The Problem with Early High Volume (Especially 14-Under)

Most 14-under swimmers today are not lacking effort.


They are lacking:

  • Technical clarity

  • Speed mechanics

  • Mental capacity for long-term development and goal setting

  • Time and space to actually learn the craft


They are swimming a lot. But they are not necessarily learning a lot. And that distinction matters. Because: Endurance doesn’t fix inefficiency—it reinforces it.


If a swimmer doesn’t understand:

  • how to hold a line

  • how to apply force effectively

  • how to move with rhythm and timing at rate


Then more volume simply grooves those limitations deeper.

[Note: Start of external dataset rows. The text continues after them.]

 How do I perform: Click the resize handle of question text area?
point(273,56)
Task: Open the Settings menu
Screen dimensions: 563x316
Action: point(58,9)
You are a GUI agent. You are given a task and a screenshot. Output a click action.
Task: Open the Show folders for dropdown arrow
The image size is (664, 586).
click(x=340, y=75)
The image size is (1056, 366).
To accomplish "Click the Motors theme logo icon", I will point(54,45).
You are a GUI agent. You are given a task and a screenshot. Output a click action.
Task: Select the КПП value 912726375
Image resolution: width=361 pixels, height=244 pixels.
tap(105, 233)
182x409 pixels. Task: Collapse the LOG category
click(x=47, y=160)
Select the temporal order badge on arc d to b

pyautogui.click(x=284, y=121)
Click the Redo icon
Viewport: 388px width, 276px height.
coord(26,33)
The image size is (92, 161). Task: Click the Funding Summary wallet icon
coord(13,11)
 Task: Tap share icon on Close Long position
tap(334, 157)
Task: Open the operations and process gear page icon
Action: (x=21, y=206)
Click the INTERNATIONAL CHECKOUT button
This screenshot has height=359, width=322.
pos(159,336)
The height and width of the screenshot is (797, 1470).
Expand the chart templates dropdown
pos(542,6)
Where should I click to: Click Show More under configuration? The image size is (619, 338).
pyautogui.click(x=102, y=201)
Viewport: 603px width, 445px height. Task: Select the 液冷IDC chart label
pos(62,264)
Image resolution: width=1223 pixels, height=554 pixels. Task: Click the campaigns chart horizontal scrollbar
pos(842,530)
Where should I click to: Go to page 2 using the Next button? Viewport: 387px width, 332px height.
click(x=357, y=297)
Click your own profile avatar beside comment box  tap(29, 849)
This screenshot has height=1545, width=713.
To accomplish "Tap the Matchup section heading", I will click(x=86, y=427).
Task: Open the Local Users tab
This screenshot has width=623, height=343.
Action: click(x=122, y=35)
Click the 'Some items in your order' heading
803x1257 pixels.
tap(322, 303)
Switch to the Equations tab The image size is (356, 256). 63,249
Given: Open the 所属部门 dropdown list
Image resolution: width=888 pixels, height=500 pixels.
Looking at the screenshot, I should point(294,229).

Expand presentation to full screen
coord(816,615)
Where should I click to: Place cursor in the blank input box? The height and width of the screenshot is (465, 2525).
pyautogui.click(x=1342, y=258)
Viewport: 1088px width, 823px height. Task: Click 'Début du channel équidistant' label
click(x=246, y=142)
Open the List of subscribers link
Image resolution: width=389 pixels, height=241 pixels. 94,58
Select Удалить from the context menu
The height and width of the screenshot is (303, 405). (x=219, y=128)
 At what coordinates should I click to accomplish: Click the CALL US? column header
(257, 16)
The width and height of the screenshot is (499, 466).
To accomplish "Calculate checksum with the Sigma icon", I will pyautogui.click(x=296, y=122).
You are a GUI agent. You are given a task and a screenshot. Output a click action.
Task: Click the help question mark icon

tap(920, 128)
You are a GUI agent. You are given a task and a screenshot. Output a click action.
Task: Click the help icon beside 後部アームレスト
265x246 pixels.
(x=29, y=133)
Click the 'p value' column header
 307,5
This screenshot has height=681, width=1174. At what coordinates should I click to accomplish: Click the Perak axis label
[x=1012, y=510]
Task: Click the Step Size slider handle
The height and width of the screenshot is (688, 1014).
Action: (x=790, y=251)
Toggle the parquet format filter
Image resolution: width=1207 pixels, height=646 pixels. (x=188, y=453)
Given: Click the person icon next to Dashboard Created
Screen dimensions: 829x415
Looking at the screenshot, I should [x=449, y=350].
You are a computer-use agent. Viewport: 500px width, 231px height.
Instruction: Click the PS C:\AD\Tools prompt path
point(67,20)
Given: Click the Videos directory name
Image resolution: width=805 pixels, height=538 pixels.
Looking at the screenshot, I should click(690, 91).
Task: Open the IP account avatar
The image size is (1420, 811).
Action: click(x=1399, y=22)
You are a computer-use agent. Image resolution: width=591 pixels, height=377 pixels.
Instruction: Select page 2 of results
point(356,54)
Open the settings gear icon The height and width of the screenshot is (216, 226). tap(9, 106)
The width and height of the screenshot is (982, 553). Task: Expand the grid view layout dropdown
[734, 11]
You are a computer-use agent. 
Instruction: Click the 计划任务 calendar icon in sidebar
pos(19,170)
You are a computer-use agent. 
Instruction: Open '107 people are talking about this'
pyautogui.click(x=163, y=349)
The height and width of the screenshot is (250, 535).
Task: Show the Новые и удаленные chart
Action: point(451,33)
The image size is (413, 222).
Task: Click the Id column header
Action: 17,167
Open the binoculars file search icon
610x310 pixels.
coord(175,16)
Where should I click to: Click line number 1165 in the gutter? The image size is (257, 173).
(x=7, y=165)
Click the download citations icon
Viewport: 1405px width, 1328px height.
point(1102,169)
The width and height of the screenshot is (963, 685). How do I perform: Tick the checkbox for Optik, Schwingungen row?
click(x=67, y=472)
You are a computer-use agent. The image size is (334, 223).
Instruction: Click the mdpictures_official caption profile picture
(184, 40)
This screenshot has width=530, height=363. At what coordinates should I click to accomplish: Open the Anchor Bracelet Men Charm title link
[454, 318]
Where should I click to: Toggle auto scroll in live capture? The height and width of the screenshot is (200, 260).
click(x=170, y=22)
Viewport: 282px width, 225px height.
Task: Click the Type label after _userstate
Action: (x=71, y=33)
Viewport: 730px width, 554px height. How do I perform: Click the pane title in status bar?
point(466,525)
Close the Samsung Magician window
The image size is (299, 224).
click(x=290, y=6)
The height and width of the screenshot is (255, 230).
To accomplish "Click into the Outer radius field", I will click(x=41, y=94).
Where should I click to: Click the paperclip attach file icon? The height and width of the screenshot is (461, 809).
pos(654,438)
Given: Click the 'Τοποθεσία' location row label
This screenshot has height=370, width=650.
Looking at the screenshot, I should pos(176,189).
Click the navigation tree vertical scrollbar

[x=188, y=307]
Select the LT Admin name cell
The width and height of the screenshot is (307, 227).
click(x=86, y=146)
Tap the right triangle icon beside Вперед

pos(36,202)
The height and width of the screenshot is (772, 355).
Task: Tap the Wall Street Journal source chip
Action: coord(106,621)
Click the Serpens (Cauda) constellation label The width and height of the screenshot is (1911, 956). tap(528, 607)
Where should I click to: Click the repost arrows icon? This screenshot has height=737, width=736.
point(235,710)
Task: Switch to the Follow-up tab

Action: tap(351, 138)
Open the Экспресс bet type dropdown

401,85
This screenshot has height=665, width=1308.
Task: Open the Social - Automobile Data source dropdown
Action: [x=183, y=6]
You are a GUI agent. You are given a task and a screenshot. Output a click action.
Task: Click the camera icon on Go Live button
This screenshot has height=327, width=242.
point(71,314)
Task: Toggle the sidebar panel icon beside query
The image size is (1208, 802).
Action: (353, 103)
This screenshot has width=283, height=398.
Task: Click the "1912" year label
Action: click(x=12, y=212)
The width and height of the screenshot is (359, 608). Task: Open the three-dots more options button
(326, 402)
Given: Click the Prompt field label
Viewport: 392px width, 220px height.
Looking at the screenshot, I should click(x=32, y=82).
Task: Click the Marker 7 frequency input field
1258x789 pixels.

Speed Is a Skill—Not Just an Output

Sprinting is not just “going all out.” It' s a skill and needs to be taught as such. It has its own unique rhythm, coordination, and muscular connective expression.


I've heard coach say for year, "well she/he is not a sprinter." or "they aren't tall enough so why bother teaching them to sprint."


Sprinting is:

  • Precision under pressure

  • Alignment at velocity

  • Timing that holds together at speed


It is highly technical.

And like any skill, it requires:

  • Focus

  • Intention

  • Repetition with quality

  • And most importantly… time. You cannot rush it.


And you cannot bury it under fatigue. Sprinting can and should be taught. It's not reserved for the special few who have the innate ability to move at speed. Now, some will be better at it than others but no matter the distance 1500/1650 to the 50 learning how to sprint is vital to race success.


Why Skill and Speed Must Come First

Young athletes are in a unique developmental window.

They are:

  • Highly adaptable neurologically

  • Able to learn coordination quickly

  • Able to build movement patterns that last


This is the time to teach:

  • How to move fast

  • How to feel the water

  • How to stay aligned under speed


Not just how to endure. Because eventually, endurance will come. But when it does, it should be built on top of clarity, efficiency, and control


A Shift in Perspective

This isn’t about eliminating aerobic work.

It’s about reordering priorities:

  1. Teach the skill

  2. Develop speed and coordination

  3. Then build the capacity to sustain it

Skill and speed first.


Volume and endurance second.


A Note to Coaches

If this feels different—or even uncomfortable—you’re not alone. Many of us were never taught another way. The system we inherited told us:


More is better.


And for a long time, we believed it. I did too. But growth in coaching requires something else:

The willingness to question what we’ve always done.


To look at other sports.


To experiment.


To evolve.

Not to abandon tradition—but to refine it.


Where We Go From Here

The young coach today has an opportunity.

To:

  • Learn from disciplines outside of swimming

  • Integrate science and skill development

  • Create environments where athletes don’t just train—but learn


Because ultimately, our job is not to produce swimmers who can survive training.

It’s to develop swimmers who understand the water.


Final Thought

Most young swimmers don’t need more volume.

They need:

  • Better movement

  • Better awareness

  • Better teaching


They need time to develop the craft.